PROBLEM REQUIREMENTS: In the entries that follow, the first line to write out is the one containing "The image size", and the last is the one containing "The width and height of the screenshot is (1080, 845).". Reproduce that stretch exactly, with nothing before or after it.
▬▬▬
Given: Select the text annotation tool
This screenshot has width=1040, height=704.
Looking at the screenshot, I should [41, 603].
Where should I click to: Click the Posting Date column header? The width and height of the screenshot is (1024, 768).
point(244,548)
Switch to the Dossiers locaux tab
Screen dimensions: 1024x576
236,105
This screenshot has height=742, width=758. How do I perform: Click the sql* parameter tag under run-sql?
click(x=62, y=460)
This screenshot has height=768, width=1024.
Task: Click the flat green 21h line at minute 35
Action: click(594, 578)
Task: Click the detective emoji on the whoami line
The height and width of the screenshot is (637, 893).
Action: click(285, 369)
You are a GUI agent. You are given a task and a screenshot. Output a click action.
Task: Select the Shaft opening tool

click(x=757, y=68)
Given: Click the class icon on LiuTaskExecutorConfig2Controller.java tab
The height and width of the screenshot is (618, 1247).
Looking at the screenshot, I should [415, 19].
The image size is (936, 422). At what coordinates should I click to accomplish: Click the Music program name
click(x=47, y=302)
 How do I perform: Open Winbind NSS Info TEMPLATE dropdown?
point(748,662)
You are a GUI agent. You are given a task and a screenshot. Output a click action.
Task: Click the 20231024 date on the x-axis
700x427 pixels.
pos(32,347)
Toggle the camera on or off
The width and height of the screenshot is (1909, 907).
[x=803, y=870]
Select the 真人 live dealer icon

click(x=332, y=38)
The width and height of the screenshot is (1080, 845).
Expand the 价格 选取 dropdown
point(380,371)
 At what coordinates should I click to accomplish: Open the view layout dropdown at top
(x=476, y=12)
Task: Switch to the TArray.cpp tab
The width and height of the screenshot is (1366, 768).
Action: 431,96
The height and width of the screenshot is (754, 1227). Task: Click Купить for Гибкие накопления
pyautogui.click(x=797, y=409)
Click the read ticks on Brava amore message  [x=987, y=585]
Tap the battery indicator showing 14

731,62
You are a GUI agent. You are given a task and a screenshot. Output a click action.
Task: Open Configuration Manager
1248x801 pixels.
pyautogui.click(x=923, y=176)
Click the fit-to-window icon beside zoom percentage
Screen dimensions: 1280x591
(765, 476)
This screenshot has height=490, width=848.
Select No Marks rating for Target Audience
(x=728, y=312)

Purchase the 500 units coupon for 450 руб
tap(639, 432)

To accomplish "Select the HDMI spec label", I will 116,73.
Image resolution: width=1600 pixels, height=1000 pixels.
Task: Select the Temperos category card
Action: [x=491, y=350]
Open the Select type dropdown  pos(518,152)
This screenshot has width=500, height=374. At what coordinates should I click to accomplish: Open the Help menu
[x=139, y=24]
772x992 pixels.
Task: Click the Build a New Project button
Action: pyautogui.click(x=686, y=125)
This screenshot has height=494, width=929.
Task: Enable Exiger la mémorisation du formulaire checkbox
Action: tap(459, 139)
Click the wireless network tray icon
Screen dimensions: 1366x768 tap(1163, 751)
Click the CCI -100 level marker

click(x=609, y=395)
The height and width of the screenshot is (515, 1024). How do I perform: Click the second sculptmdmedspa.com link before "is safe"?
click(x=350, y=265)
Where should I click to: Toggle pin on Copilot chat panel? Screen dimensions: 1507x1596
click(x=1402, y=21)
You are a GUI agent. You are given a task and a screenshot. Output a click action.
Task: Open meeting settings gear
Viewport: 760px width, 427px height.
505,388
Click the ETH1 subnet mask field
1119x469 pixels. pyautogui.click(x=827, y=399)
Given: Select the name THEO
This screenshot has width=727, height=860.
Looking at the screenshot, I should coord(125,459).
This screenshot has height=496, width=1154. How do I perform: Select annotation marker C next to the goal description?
▬▬▬
WRITTEN SOLUTION:
The image size is (936, 422). At what coordinates should I click to accomplish: Click the Music program name
click(x=47, y=302)
 How do I perform: Open Winbind NSS Info TEMPLATE dropdown?
point(748,662)
You are a GUI agent. You are given a task and a screenshot. Output a click action.
Task: Click the 20231024 date on the x-axis
700x427 pixels.
pos(32,347)
Toggle the camera on or off
The width and height of the screenshot is (1909, 907).
[x=803, y=870]
Select the 真人 live dealer icon

click(x=332, y=38)
The width and height of the screenshot is (1080, 845).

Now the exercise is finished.